Section 176 of the Companies Act, 2013

Section 176 of the Companies Act, 2013Defects in Appointment of Directors Not to Invalidate Acts

Bare Act Language (Simplified):

No act done by a person acting as a director shall be invalid just because:

There was a defect in his appointment, or

His appointment was later discovered to be invalid or disqualified, or

He was not qualified to be a director.

However, this applies only if the person was acting in good faith and the company was unaware of the defect at the time of the act.

Plain English Explanation:

Section 176 protects the validity of actions or decisions taken by directors, even if:

Their appointment turns out to be defective, or

They were later found to be disqualified or improperly appointed.

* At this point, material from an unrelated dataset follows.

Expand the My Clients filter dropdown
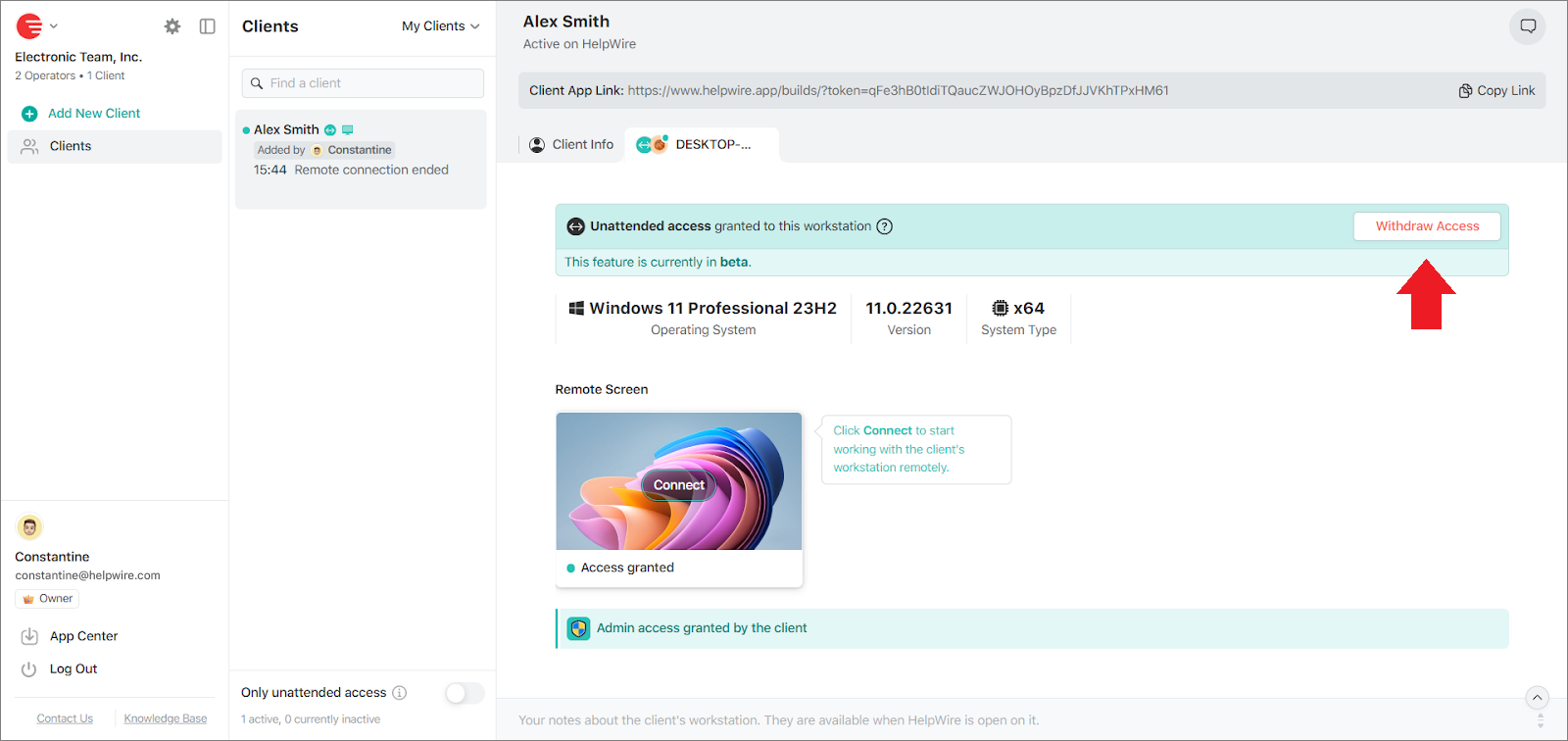Image resolution: width=1568 pixels, height=741 pixels. 440,26
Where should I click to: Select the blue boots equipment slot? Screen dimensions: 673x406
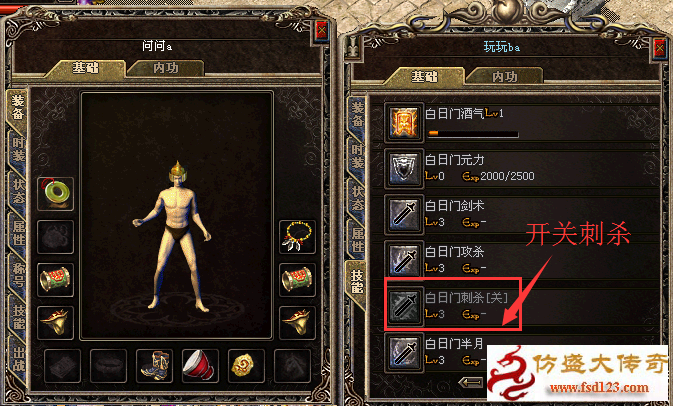tap(155, 366)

✅ But the condition is that the director must have acted in good faith, and the company must not have known of the defect at the time.

Example:

Suppose Mr. A was appointed as a director, and he signed a crucial agreement for the company. Later, it is found that his appointment paperwork was defective.

➡️ Under Section 176, the agreement remains valid and binding — it won't be invalidated just because of the technical defect in Mr. A’s appointment, as long as he acted in good faith.

Purpose:

To ensure that technical or procedural errors do not affect the functioning or decision-making of companies, and to protect third parties who deal with companies in good faith.